There's a region in the distant Universe where a handful of supermassive black holes have mysteriously aligned, and as a result, they're spewing out incredibly powerful radio jets in the same direction. This is the first time astronomers have seen such a phenomenon, and they say it could be the result of fluctuations of primordial mass that appeared in the early Universe.
"Since these black holes don't know about each other, or have any way of exchanging information or influencing each other directly over such vast scales, this spin alignment must have occurred during the formation of the galaxies in the early Universe," explains one of the team, Andrew Russ Taylor, director of South Africa's Institute for Data Intensive Astronomy.
As with many discoveries that happen in outer space, no one was expecting to find a region where supermassive black holes had mysteriously managed to sync up their spins.
Taylor and his team were actually on the hunt for the faintest radio sources in the Universe, using data from the Giant Metrewave Radio Telescope (GMRT) in India - one of the largest and most sensitive radio telescope arrays in the world.
The GMRT had just completed a three-year deep radio imaging survey, detecting radio waves spewed forth by black holes in a distant region of the Universe called ELAIS, which encompasses several galaxies.
By looking at the direction these radio waves were coming from, the researchers figured out that within ELAIS-N1, the supermassive black holes at the centre of each of these galaxies were all spinning in the same direction. But how?
Taylor and his colleagues suggest that the black holes are too far apart to have influenced each other's alignment in their current positions in space, so whatever forced them into the same spin must happened very early on in the formation of the Universe.
"[T]he alignment of the black holes is probably caused by an overall spin in the structure of this region of space, triggered by fluctuations of primordial matter in the early Universe, way before galaxies even formed," Yasmin Tayag reports for Inverse.

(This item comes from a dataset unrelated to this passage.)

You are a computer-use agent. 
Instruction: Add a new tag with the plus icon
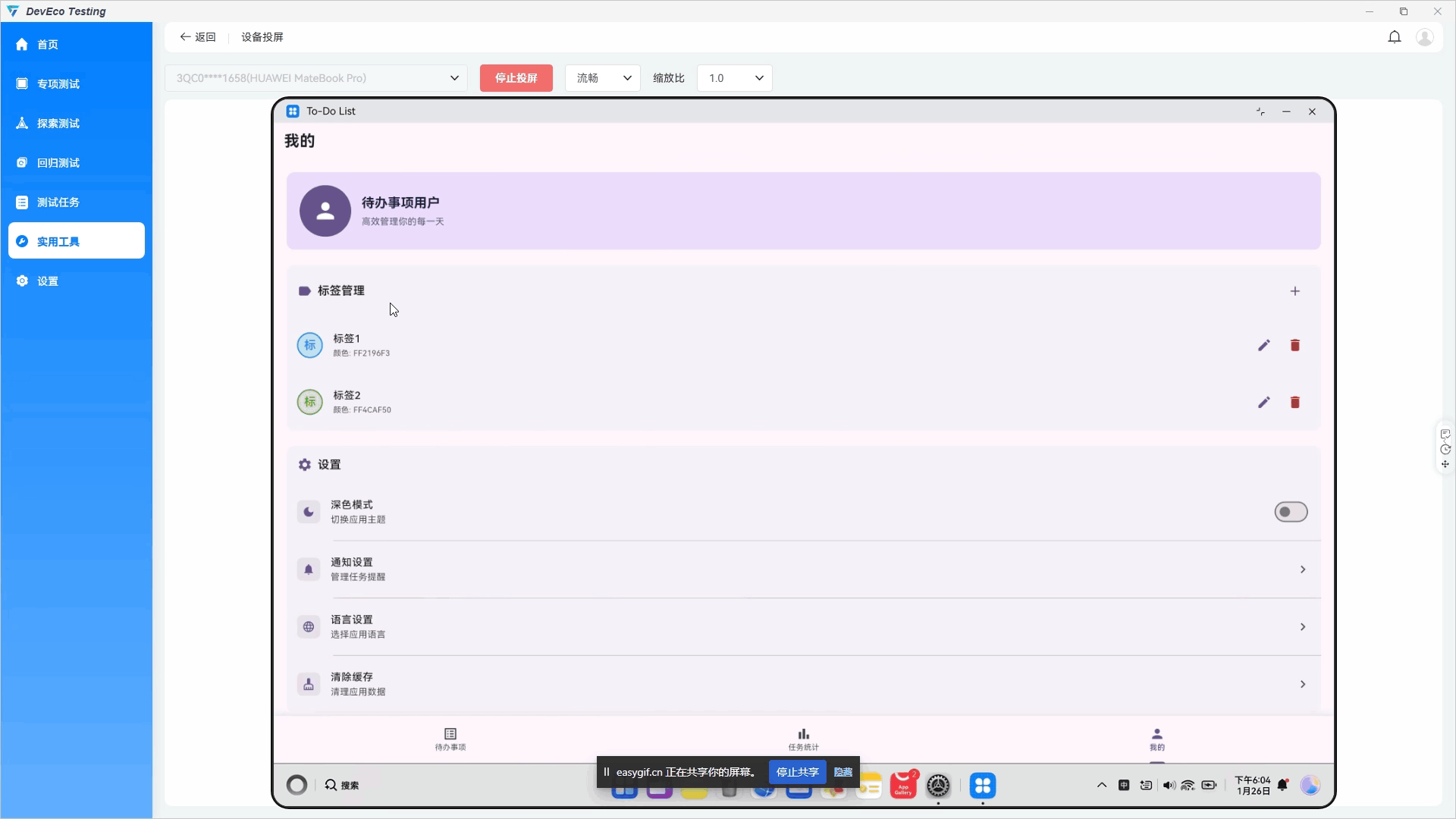[x=1295, y=290]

But if we accept that, then something even greater must have given rise to the fluctuations of primordial matter that caused these supermassive black holes to align. In other words, what caused the fluctuations that forced these black holes into the same spin?

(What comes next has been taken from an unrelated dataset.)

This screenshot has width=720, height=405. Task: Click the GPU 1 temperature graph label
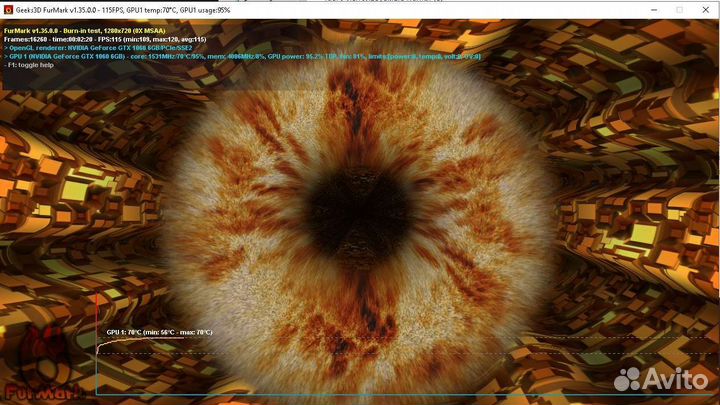pyautogui.click(x=158, y=331)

It's not yet clear, and a large-scale spin distribution has not been predicted by our current understanding of the physics that govern the Universe, but the researchers suggest that it could be anything from incredibly strong cosmic magnetic fields - possibly associated with exotic particles such as axions - to something called cosmic strings, which are theoretical fault lines in the Universe that exist between different regions of space.
"This is not obviously expected based on our current understanding of cosmology. It's a bizarre finding," astronomer Romeel Dave from the University of Western Cape in South Africa, who was not involved in the discovery, said in a press statement.
We're going to need much more sensitive telescopes to figure that out, and with the South African MeerKAT radio telescope and the Square Kilometre Array (SKA) - the world's most powerful radio telescope and one of the biggest scientific instruments ever devised - currently under construction, we might not have to wait too long.
"[We really need MeerKAT to make the very sensitive maps, over a very large area and with great detail, that will be necessary to differentiate between possible explanations," says Taylor. "It opens up a whole new research area for these instruments, which will probe as deeply into the and as far back as we can go - it's going to be an exciting time to be an astronomer."
The discovery has been reported in the Monthly Notices of the Royal Astronomical Society.